(Saved entries)
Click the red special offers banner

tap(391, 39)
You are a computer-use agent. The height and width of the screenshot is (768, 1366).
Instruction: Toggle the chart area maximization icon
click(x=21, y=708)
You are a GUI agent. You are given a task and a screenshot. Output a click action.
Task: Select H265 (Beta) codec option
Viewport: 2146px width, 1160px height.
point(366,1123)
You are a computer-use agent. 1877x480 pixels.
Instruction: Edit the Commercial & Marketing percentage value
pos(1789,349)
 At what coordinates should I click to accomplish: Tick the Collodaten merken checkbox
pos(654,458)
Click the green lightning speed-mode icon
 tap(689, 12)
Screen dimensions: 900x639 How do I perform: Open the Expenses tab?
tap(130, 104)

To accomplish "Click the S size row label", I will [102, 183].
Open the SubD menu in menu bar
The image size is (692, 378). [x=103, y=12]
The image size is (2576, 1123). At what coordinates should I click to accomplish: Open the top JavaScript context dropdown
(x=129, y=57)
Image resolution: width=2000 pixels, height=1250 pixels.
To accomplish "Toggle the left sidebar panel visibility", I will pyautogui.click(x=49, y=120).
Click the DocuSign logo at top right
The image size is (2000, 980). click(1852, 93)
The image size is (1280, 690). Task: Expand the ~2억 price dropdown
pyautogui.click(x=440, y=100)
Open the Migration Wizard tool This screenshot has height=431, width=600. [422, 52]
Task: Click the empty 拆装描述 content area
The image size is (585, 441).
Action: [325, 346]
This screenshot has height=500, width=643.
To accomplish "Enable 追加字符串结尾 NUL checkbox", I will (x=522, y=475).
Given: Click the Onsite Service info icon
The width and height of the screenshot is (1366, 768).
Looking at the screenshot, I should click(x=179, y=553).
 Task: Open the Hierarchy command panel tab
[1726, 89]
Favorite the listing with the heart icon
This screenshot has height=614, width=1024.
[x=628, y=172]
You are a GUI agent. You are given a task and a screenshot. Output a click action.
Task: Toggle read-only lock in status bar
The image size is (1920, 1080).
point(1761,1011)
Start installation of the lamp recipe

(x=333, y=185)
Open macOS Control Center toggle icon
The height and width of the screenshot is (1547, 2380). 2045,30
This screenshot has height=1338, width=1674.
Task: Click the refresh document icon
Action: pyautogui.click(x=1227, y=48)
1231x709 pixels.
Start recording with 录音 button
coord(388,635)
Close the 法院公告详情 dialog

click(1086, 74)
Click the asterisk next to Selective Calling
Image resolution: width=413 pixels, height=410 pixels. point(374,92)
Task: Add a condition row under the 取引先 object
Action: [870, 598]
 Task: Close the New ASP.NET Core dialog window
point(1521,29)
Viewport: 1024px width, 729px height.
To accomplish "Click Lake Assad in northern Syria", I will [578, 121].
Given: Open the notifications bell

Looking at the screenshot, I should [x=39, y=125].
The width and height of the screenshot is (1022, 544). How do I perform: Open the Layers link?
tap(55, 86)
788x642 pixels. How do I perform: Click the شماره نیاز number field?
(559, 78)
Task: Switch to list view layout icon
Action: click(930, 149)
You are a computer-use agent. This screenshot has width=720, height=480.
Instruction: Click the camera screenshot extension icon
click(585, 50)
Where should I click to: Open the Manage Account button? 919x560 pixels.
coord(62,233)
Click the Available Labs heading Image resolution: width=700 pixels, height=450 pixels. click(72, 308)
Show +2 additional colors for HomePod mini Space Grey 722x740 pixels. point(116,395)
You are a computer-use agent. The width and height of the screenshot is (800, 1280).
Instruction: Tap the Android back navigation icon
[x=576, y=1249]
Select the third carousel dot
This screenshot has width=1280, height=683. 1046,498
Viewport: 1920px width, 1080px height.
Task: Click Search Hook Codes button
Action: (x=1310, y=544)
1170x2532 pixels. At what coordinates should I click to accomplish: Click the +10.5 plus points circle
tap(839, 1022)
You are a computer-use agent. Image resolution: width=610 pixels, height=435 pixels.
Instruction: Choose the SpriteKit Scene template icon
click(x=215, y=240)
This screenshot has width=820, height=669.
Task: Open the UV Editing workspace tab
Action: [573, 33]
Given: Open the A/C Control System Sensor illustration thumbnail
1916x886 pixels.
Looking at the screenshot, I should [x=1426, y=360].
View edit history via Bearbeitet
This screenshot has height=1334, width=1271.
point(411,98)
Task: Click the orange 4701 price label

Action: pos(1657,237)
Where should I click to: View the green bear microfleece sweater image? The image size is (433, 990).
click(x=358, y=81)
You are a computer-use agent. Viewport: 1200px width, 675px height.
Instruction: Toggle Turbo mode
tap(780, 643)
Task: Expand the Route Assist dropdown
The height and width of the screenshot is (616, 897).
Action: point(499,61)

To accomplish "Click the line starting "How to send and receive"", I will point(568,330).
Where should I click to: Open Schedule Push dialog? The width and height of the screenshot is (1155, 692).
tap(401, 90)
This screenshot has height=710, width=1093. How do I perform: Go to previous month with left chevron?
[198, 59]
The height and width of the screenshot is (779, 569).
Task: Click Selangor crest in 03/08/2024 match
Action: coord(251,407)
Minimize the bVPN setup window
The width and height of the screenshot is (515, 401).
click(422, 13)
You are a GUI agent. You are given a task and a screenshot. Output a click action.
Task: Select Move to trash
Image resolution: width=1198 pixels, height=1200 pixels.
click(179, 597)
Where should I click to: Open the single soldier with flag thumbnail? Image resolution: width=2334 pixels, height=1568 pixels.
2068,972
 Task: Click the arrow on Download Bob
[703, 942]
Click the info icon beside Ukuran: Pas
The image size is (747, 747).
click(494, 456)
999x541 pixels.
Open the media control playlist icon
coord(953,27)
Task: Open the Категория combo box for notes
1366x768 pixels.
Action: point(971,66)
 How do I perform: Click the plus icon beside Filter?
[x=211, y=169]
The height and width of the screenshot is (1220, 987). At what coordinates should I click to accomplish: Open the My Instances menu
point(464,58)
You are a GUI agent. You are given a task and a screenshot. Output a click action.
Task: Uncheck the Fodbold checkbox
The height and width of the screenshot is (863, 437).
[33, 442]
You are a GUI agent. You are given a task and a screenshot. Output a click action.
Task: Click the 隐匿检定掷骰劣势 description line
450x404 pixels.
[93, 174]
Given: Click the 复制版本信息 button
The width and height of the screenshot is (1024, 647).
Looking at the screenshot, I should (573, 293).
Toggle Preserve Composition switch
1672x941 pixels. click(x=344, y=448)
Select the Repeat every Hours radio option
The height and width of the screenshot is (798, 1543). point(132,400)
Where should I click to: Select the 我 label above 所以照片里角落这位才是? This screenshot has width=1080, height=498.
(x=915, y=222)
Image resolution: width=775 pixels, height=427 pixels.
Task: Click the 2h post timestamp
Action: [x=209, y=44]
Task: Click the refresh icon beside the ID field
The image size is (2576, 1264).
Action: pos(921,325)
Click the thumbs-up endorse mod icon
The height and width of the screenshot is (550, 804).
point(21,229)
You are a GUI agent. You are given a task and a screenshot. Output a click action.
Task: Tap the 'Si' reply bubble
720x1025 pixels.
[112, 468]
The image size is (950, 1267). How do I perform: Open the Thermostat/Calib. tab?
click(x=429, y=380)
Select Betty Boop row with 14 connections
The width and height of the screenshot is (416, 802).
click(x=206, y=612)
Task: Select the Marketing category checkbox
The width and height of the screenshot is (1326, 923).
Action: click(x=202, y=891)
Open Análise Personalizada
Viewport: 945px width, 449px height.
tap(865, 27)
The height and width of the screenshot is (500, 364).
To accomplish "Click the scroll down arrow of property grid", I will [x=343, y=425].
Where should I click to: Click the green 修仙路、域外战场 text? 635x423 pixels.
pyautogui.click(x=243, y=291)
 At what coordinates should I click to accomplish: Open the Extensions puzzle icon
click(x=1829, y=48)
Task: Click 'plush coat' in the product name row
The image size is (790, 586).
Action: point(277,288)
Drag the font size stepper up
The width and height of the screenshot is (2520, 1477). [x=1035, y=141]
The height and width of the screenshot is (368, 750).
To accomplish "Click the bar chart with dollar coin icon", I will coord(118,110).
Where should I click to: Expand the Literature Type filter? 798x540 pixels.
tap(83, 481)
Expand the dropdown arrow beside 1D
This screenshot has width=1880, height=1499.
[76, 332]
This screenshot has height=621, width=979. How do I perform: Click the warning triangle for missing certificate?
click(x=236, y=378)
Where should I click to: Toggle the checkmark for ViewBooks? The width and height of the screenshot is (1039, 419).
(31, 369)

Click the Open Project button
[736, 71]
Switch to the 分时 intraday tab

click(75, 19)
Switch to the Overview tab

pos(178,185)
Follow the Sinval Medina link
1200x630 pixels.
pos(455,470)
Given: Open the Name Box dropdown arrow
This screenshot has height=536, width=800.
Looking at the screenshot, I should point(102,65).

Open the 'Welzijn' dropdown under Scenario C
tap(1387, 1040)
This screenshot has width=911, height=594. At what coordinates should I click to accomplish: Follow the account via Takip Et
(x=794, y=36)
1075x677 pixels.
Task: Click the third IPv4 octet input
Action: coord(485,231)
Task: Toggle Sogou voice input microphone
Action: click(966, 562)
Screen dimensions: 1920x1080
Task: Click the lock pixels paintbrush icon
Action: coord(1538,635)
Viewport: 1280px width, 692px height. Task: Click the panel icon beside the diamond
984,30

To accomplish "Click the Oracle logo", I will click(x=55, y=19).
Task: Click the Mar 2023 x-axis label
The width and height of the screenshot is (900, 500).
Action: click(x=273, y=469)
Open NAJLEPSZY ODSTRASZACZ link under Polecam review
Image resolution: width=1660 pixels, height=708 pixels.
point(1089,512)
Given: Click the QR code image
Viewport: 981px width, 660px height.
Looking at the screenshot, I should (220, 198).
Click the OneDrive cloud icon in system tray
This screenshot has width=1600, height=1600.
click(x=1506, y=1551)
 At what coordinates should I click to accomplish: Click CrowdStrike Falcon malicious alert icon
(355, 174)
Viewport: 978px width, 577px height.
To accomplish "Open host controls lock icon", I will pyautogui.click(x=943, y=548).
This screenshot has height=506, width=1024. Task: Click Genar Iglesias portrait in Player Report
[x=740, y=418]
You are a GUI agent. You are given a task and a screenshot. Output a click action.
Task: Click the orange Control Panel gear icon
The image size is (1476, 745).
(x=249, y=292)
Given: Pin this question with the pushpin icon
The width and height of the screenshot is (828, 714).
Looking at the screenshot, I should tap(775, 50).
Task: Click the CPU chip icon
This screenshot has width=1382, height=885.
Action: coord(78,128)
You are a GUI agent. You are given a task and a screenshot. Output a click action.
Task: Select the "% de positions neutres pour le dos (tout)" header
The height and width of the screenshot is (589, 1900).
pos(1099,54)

▶ **Instructions to follow**:
Begin at the line that has "You are a computer-use agent. Viewport: 1200px" and stop after the line that has "point(464,58)", then write those entries out again with "Eco mode" substituted for "Turbo mode" and nothing else altered.

▶ **Output of the task**:
You are a computer-use agent. Viewport: 1200px width, 675px height.
Instruction: Toggle Eco mode
tap(780, 643)
Task: Expand the Route Assist dropdown
The height and width of the screenshot is (616, 897).
Action: point(499,61)

To accomplish "Click the line starting "How to send and receive"", I will point(568,330).
Where should I click to: Open Schedule Push dialog? The width and height of the screenshot is (1155, 692).
tap(401, 90)
This screenshot has height=710, width=1093. How do I perform: Go to previous month with left chevron?
[198, 59]
The height and width of the screenshot is (779, 569).
Task: Click Selangor crest in 03/08/2024 match
Action: coord(251,407)
Minimize the bVPN setup window
The width and height of the screenshot is (515, 401).
click(422, 13)
You are a GUI agent. You are given a task and a screenshot. Output a click action.
Task: Select Move to trash
Image resolution: width=1198 pixels, height=1200 pixels.
click(179, 597)
Where should I click to: Open the single soldier with flag thumbnail? Image resolution: width=2334 pixels, height=1568 pixels.
2068,972
 Task: Click the arrow on Download Bob
[703, 942]
Click the info icon beside Ukuran: Pas
The image size is (747, 747).
click(494, 456)
999x541 pixels.
Open the media control playlist icon
coord(953,27)
Task: Open the Категория combo box for notes
1366x768 pixels.
Action: point(971,66)
 How do I perform: Click the plus icon beside Filter?
[x=211, y=169]
The height and width of the screenshot is (1220, 987). At what coordinates should I click to accomplish: Open the My Instances menu
point(464,58)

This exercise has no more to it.